■ **HOW TO COMPLETE THIS TASK**
Hunt through the entries for the word "Given" and copy each line in which it appears.

■ **RAW DATA**
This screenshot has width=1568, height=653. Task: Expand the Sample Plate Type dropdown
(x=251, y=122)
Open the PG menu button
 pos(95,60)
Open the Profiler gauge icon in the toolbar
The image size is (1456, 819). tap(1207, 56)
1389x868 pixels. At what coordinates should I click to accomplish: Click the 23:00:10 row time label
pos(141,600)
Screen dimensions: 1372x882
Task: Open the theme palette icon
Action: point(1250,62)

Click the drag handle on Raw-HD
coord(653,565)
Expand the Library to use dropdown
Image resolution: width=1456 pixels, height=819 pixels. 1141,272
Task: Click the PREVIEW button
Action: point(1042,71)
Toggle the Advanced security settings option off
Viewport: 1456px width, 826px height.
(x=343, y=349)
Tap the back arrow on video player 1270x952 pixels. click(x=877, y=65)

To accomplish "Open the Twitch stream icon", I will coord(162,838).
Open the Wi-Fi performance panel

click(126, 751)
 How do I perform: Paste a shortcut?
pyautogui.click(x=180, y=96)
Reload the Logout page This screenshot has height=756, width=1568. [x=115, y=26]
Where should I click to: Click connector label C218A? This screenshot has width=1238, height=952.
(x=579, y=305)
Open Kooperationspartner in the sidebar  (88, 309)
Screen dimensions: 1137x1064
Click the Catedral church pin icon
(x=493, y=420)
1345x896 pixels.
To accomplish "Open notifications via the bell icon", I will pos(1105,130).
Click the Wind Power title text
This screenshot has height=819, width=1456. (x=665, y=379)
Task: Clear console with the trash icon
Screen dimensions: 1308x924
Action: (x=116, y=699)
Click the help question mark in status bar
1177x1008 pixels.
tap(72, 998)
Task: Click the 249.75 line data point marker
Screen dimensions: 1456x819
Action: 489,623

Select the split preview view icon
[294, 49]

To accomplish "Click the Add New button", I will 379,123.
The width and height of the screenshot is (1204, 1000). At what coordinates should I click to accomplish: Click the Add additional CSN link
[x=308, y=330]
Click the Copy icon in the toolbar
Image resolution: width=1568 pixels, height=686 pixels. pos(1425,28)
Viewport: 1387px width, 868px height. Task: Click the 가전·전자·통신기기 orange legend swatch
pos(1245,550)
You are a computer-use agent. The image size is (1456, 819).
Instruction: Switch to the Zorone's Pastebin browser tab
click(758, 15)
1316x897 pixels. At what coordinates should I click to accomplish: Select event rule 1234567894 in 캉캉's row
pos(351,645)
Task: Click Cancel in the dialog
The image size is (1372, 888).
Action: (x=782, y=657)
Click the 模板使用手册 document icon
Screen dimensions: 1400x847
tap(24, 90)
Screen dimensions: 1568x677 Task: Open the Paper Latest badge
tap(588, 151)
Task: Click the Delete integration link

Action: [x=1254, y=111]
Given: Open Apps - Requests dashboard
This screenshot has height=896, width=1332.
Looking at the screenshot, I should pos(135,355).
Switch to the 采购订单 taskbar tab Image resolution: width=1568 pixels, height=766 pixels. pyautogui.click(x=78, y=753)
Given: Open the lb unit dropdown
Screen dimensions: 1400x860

■ **EXERCISE RESULT**
Given: Open Apps - Requests dashboard
Given: Open the lb unit dropdown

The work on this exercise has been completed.